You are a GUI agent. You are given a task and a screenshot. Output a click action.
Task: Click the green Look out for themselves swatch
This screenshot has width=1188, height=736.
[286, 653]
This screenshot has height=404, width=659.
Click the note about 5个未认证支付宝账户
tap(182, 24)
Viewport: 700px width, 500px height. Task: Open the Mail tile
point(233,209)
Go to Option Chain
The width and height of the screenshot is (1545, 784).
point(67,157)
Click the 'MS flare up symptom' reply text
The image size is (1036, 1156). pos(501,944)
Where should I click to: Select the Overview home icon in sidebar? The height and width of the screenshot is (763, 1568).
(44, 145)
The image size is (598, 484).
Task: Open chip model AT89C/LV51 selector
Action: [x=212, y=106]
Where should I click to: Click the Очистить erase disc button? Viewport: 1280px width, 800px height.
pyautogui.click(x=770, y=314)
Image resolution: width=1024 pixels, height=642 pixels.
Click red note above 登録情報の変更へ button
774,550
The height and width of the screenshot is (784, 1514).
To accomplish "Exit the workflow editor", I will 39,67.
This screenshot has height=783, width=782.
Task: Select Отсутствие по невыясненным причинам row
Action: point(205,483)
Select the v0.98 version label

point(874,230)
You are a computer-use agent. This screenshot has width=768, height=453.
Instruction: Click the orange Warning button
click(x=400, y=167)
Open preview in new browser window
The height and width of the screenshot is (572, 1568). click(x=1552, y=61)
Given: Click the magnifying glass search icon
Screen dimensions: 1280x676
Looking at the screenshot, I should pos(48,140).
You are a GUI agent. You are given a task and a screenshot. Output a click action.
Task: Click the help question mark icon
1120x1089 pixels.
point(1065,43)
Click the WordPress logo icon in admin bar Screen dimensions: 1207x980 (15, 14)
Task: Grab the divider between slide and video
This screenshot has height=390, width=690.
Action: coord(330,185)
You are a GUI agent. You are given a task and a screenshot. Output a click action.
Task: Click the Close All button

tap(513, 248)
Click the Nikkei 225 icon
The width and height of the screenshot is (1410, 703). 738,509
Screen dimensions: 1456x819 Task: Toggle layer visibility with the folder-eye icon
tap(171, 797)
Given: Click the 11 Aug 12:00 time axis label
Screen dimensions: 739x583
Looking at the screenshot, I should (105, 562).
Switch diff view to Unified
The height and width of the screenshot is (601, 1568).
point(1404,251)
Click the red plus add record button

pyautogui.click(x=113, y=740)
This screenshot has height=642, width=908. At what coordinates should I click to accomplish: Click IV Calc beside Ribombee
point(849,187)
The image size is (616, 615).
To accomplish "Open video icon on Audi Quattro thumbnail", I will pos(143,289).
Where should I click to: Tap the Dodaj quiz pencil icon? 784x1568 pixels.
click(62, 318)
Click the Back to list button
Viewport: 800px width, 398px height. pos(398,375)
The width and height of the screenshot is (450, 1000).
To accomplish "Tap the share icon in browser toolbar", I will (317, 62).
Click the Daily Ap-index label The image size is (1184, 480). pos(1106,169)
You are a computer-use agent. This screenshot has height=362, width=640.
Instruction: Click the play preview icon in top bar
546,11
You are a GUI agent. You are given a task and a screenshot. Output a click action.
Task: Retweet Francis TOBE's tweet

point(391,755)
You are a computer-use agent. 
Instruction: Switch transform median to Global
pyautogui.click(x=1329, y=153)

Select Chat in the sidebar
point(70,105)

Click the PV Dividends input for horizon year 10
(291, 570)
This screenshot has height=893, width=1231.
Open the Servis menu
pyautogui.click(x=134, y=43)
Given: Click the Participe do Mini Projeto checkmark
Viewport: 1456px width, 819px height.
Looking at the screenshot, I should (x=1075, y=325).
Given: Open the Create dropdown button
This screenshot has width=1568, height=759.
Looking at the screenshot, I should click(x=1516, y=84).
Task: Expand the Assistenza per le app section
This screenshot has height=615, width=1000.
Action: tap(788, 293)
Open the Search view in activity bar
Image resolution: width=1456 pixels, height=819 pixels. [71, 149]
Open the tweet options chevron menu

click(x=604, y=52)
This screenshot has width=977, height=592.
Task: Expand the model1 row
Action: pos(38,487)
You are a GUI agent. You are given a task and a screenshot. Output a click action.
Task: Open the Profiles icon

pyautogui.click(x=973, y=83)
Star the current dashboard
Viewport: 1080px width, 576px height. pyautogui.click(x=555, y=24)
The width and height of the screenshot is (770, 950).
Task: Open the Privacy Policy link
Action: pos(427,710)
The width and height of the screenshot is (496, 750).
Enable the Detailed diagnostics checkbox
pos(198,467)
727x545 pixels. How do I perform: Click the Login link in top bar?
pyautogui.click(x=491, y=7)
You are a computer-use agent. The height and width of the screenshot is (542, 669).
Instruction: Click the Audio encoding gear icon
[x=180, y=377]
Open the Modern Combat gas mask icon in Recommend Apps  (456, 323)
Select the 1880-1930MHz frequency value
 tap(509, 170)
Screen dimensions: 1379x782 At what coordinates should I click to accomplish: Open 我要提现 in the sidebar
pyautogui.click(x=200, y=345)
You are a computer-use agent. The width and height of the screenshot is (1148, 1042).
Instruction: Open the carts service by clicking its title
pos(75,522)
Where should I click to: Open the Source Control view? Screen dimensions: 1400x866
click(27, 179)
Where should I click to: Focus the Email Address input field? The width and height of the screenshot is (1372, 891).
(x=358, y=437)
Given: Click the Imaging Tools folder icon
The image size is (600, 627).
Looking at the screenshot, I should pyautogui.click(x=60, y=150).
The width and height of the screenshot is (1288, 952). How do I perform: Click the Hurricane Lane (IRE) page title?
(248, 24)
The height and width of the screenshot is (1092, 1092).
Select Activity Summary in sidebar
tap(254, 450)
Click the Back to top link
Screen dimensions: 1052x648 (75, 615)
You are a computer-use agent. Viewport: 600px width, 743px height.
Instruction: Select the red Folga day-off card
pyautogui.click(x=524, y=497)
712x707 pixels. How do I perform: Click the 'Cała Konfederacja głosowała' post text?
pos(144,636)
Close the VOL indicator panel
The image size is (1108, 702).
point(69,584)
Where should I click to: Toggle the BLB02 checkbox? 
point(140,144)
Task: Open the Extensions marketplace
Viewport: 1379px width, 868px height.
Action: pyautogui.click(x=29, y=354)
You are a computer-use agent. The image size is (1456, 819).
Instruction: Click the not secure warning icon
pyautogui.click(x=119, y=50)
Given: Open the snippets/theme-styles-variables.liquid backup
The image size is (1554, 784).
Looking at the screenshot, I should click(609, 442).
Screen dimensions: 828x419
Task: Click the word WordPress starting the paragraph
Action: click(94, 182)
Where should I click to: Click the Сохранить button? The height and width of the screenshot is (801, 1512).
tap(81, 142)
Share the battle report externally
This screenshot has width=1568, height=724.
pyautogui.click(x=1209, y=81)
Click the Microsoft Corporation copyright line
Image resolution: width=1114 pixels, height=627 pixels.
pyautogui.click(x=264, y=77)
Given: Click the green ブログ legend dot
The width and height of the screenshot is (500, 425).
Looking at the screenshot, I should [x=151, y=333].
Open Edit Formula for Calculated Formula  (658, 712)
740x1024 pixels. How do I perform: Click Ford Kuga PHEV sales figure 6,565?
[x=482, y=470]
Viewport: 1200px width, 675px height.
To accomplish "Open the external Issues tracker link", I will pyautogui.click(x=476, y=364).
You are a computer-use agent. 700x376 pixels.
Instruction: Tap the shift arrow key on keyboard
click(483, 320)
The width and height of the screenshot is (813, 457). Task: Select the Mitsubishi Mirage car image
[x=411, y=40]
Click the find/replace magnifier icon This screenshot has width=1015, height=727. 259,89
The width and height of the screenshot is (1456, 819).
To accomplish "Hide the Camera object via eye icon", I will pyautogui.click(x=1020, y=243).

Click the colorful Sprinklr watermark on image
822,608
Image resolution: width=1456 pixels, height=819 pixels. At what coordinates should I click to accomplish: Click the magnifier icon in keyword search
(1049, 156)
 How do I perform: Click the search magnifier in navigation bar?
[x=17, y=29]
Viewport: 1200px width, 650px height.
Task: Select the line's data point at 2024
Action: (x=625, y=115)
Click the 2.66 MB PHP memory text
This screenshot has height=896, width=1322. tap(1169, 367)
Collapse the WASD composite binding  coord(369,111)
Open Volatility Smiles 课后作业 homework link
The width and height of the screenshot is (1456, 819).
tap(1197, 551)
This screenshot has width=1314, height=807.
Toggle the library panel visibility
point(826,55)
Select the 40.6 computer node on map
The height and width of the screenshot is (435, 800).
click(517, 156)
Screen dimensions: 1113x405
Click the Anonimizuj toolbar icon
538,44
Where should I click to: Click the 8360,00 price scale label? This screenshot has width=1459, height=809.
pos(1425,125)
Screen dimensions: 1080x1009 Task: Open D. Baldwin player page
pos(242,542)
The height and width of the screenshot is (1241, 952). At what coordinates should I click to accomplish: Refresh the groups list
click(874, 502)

------------------------------------------------------------------------

*Your instructions*
Lay out the lines as a Markdown table with the columns No. and Line, starting with the line that contains "This screenshot has height=893, width=1231." and going on through the line that contains "pyautogui.click(x=200, y=345)". Number each line in No., and leave out blank lines.

*Completed exercise*
| No. | Line |
|---|---|
| 1 | This screenshot has height=893, width=1231. |
| 2 | Open the Servis menu |
| 3 | pyautogui.click(x=134, y=43) |
| 4 | Given: Click the Participe do Mini Projeto checkmark |
| 5 | Viewport: 1456px width, 819px height. |
| 6 | Looking at the screenshot, I should (x=1075, y=325). |
| 7 | Given: Open the Create dropdown button |
| 8 | This screenshot has width=1568, height=759. |
| 9 | Looking at the screenshot, I should click(x=1516, y=84). |
| 10 | Task: Expand the Assistenza per le app section |
| 11 | This screenshot has height=615, width=1000. |
| 12 | Action: tap(788, 293) |
| 13 | Open the Search view in activity bar |
| 14 | Image resolution: width=1456 pixels, height=819 pixels. [71, 149] |
| 15 | Open the tweet options chevron menu |
| 16 | click(x=604, y=52) |
| 17 | This screenshot has width=977, height=592. |
| 18 | Task: Expand the model1 row |
| 19 | Action: pos(38,487) |
| 20 | You are a GUI agent. You are given a task and a screenshot. Output a click action. |
| 21 | Task: Open the Profiles icon |
| 22 | pyautogui.click(x=973, y=83) |
| 23 | Star the current dashboard |
| 24 | Viewport: 1080px width, 576px height. pyautogui.click(x=555, y=24) |
| 25 | The width and height of the screenshot is (770, 950). |
| 26 | Task: Open the Privacy Policy link |
| 27 | Action: pos(427,710) |
| 28 | The width and height of the screenshot is (496, 750). |
| 29 | Enable the Detailed diagnostics checkbox |
| 30 | pos(198,467) |
| 31 | 727x545 pixels. How do I perform: Click the Login link in top bar? |
| 32 | pyautogui.click(x=491, y=7) |
| 33 | You are a computer-use agent. The height and width of the screenshot is (542, 669). |
| 34 | Instruction: Click the Audio encoding gear icon |
| 35 | [x=180, y=377] |
| 36 | Open the Modern Combat gas mask icon in Recommend Apps  (456, 323) |
| 37 | Select the 1880-1930MHz frequency value |
| 38 |  tap(509, 170) |
| 39 | Screen dimensions: 1379x782 At what coordinates should I click to accomplish: Open 我要提现 in the sidebar |
| 40 | pyautogui.click(x=200, y=345) |